**WHAT IS NEEDED**:
This task calls for copying every line in the data below that contains the word "target".

**Stored records**:
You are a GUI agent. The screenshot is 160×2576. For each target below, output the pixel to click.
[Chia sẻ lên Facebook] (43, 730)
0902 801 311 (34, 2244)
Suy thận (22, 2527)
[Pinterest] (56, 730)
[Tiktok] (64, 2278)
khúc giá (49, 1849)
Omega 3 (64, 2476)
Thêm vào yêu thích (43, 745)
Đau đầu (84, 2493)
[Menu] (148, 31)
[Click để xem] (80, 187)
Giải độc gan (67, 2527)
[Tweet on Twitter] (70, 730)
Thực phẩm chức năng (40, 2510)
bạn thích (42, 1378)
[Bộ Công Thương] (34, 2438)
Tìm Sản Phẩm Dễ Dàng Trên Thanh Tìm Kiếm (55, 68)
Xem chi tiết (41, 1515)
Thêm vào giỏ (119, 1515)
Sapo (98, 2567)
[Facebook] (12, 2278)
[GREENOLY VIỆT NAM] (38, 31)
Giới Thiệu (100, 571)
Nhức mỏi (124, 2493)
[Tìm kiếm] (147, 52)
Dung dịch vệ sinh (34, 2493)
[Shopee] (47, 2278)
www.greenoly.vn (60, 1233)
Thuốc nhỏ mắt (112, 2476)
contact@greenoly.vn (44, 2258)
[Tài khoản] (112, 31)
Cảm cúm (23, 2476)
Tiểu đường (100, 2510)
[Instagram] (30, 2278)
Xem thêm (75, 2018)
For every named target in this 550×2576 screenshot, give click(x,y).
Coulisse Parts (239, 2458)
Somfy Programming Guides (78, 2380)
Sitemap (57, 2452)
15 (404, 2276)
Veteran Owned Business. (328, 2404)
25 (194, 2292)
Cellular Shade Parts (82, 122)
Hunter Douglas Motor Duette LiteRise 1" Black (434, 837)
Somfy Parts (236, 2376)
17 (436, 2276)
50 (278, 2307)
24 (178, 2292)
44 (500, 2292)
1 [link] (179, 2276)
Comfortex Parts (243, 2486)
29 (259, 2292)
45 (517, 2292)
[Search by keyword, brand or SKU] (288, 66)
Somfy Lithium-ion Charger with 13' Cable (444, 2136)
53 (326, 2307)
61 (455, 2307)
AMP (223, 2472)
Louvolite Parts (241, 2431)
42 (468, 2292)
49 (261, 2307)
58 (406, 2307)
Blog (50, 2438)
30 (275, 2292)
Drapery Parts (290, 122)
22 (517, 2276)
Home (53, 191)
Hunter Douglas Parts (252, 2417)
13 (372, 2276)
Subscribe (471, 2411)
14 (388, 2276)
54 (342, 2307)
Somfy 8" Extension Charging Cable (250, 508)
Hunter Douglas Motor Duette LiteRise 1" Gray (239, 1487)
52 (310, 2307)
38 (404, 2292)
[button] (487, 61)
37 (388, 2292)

**WRITTEN REPLY**:
You are a GUI agent. The screenshot is 160×2576. For each target below, output the pixel to click.
For every named target in this 550×2576 screenshot, give click(x,y).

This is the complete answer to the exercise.